EXERCISE DETAILS: Whenever a line in the material below contains "height", copy that line.

PROVIDED RECORDS:
###

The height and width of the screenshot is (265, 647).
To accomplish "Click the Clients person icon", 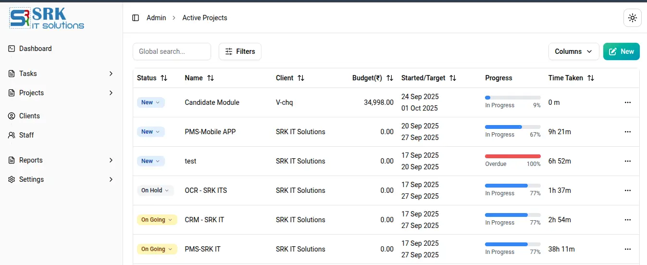I will tap(12, 116).
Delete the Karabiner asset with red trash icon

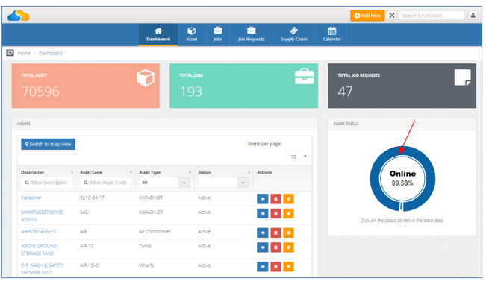[275, 199]
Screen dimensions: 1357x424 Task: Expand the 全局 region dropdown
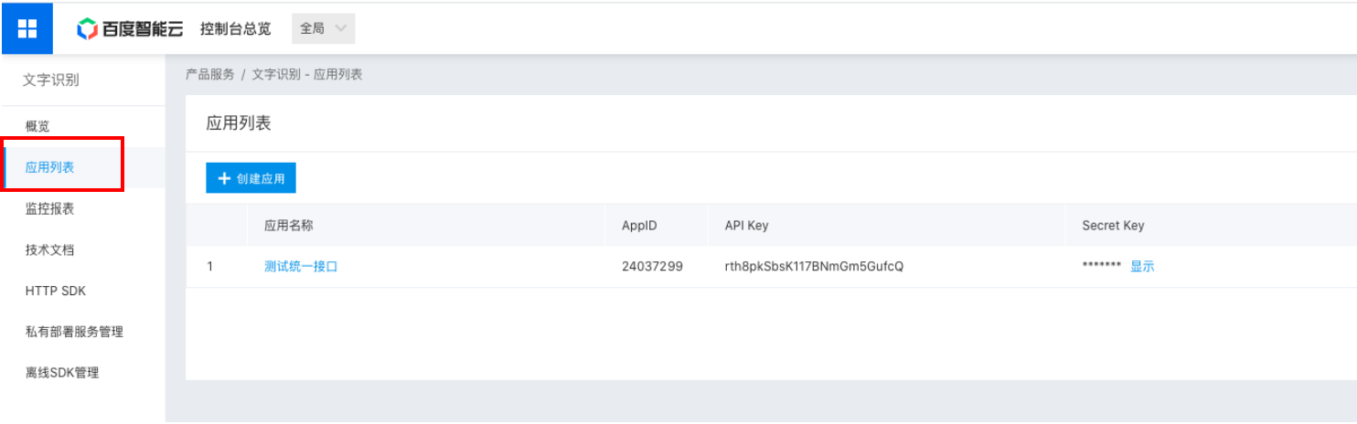pos(324,28)
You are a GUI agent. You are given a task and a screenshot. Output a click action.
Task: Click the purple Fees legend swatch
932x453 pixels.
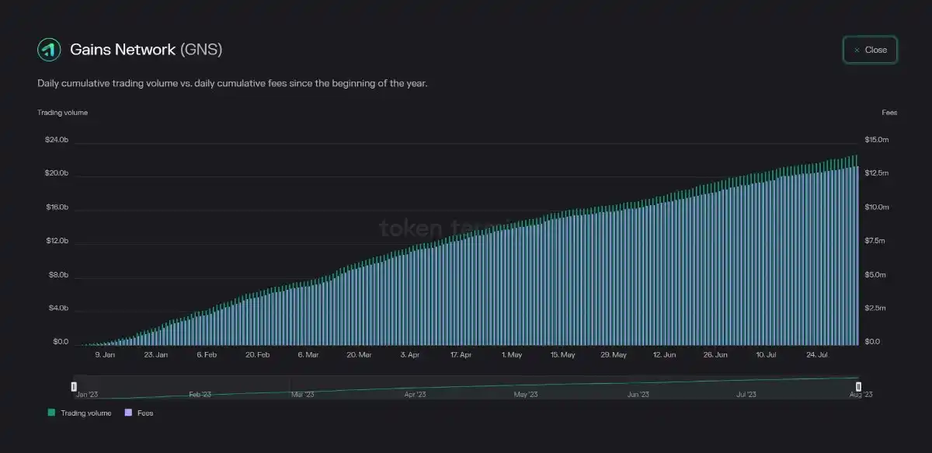[128, 413]
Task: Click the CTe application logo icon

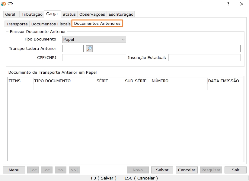Action: [x=4, y=4]
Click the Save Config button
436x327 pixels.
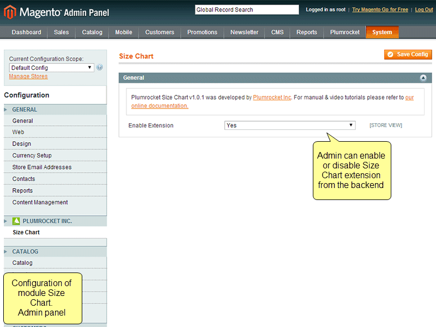pos(408,55)

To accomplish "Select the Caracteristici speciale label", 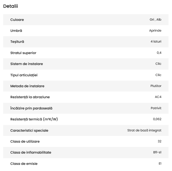I will tap(29, 130).
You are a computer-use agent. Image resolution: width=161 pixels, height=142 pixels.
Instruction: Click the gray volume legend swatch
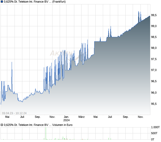tap(2, 125)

###

WRITTEN SOLUTION:
The height and width of the screenshot is (265, 647).
You are a computer-use agent. Image resolution: width=161 pixels, height=142 pixels.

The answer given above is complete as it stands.